Researchers at the Garvan Institute of Medical Research have leveraged artificial intelligence to uncover potential cancer drivers in non-coding regions of DNA, traditionally dismissed as ‘junk’. This groundbreaking study, published in Nucleic Acids Research, suggests that mutations in these overlooked genome areas could significantly influence the development of at least 12 cancers, including prostate, breast, and colorectal cancers.
Non-coding DNA, comprising 98% of our genome and not involved in protein production, may hold crucial insights for cancer diagnosis and treatment. The study highlights mutations in CTCF binding sites, essential for folding DNA into specific shapes to control gene expression. Previous research revealed that these sites act as genome anchors, bringing distant DNA parts together to form 3D structures that regulate gene activity.

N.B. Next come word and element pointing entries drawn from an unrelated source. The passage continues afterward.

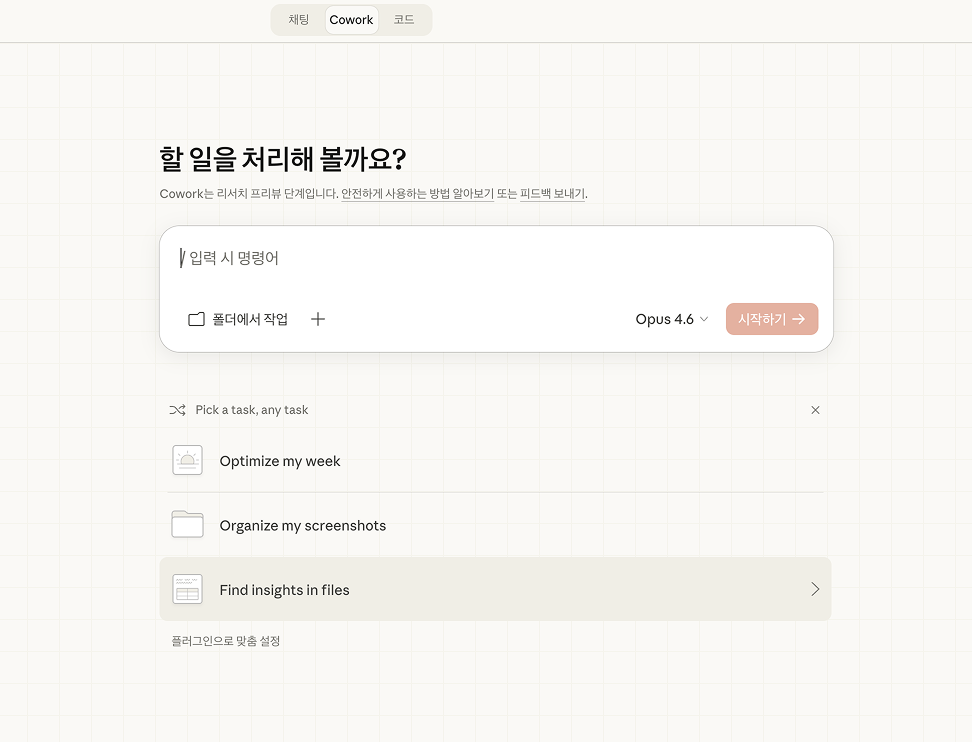
Task: Select the Optimize my week sunrise icon
Action: (x=187, y=460)
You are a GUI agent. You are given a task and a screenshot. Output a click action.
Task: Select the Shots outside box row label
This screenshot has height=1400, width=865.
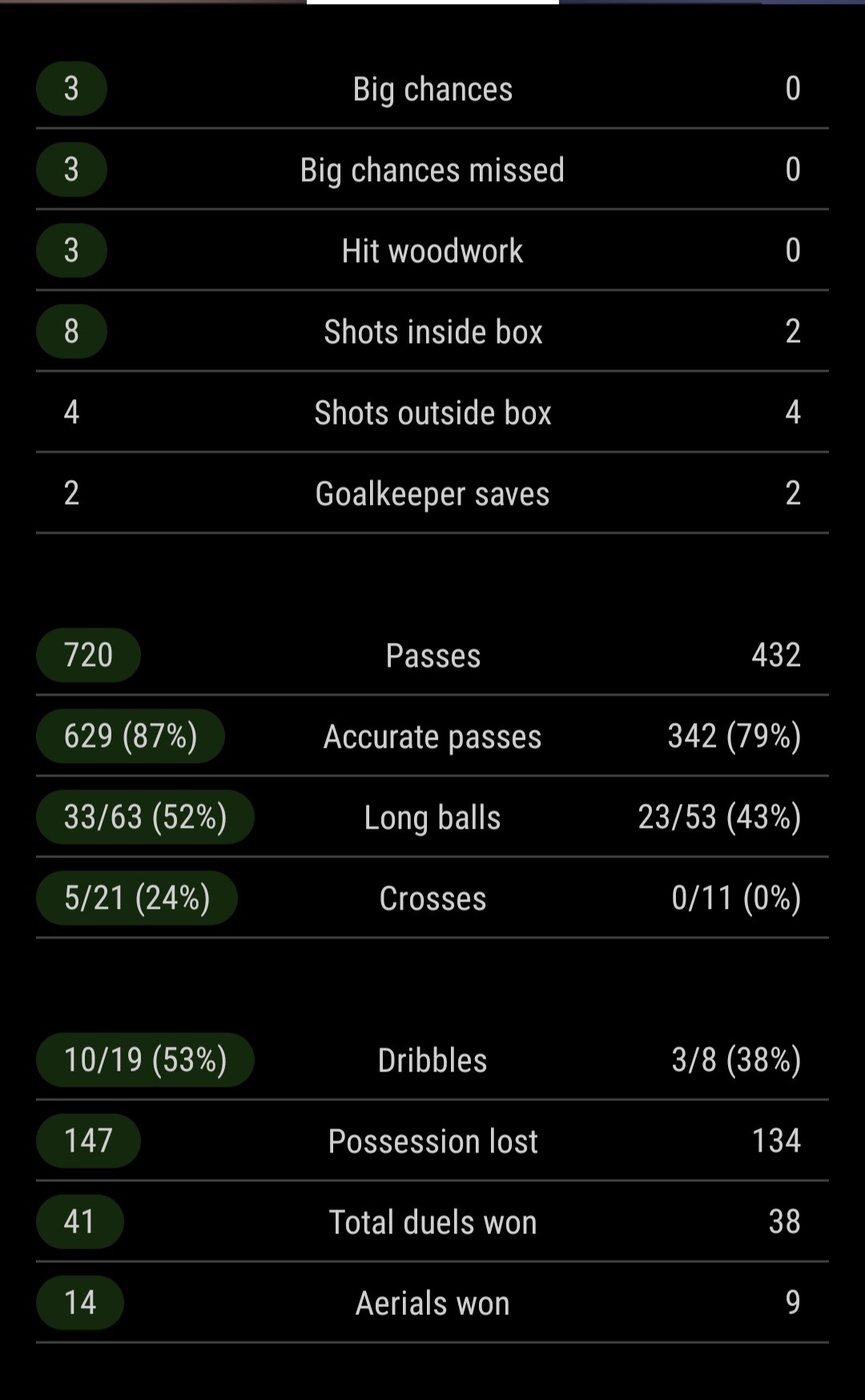pos(432,413)
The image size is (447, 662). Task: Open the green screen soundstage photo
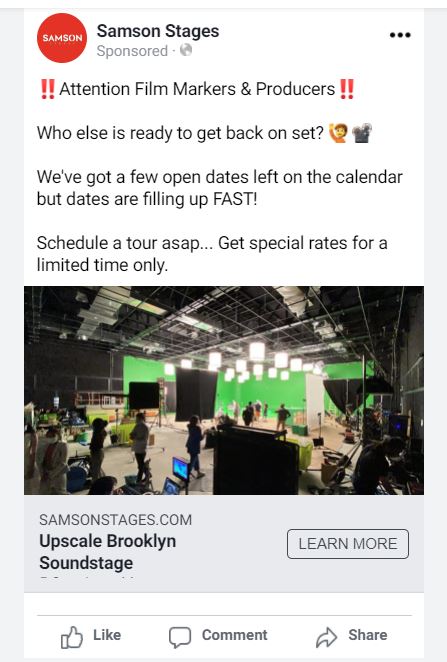(224, 390)
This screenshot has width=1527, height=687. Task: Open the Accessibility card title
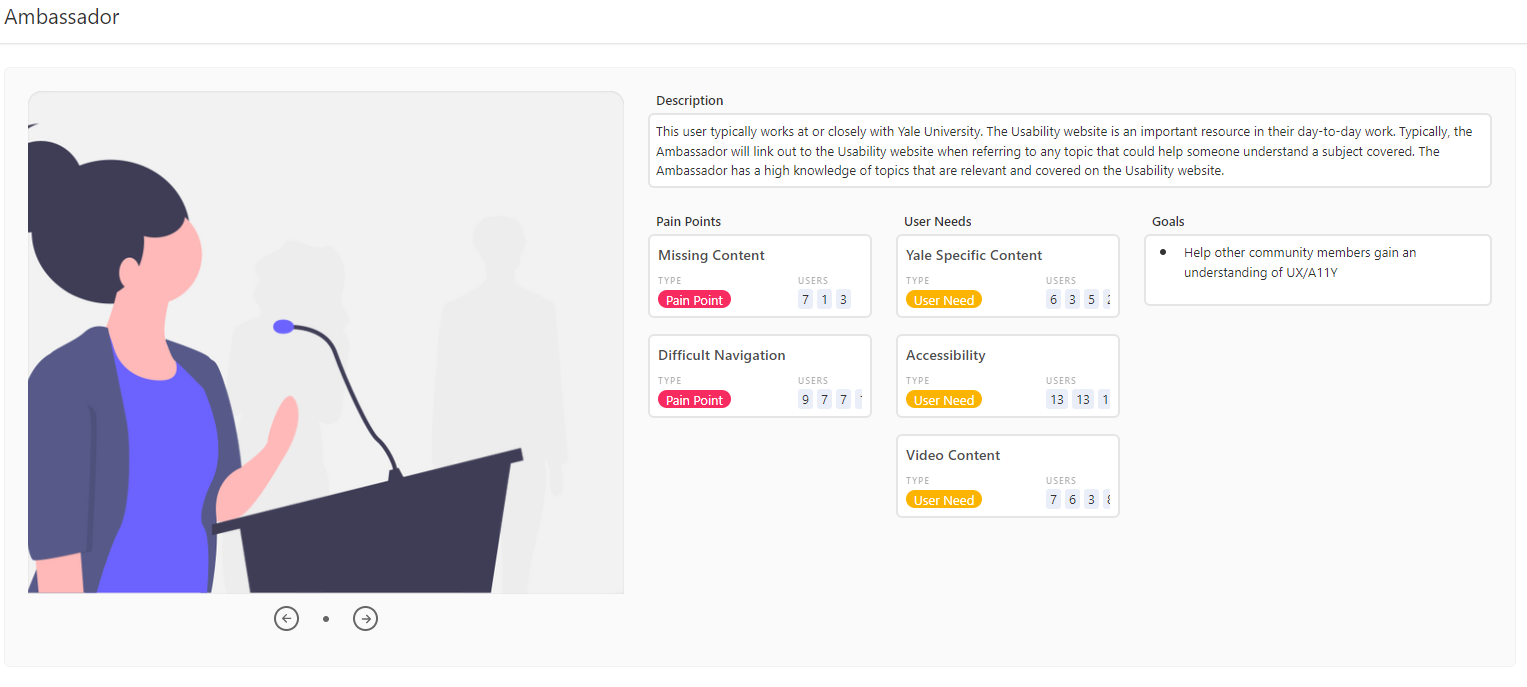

Dr. Khoury, one of the researchers, noted that persistent CTCF binding sites act as consistent anchors across various cell types. The hypothesis was that faulty anchors could disrupt the 3D genome organization, contributing to cancer.
To investigate this, the team developed CTCF-INSITE, an AI tool that predicts persistent CTCF sites across 12 cancer types. They analyzed over 3000 tumor samples from the International Genome Consortium database, discovering that these persistent anchors are mutation-rich.
Dr. Wenhan Chen, the study’s first author, explained that every cancer sample examined had at least one mutation in a persistent CTCF binding site. These sites were identified as “mutational hotspots,” suggesting that such mutations give cancer cells a survival advantage, promoting proliferation and spread.
Professor Susan Clark, Head of the Cancer Epigenetics Lab at Garvan and lead author of the study, emphasized the broad implications of these findings. Targeting these persistent CTCF anchors could lead to treatments effective across multiple cancer types, unlike current therapies focused on specific mutations.
The researchers plan to conduct large-scale CRISPR gene editing experiments to understand how these mutations disrupt the 3D genome and promote cancer growth. By editing out these anchor mutations, they aim to observe downstream effects and identify key genes or pathways affected, potentially serving as early cancer detection markers or treatment targets.
As reported by News Medical Life Sciences, Professor Clark highlighted the significance of AI in this discovery, describing it as a new frontier in cancer research. The study’s findings could revolutionize understanding and treatment of cancer, opening up new diagnostic and therapeutic avenues.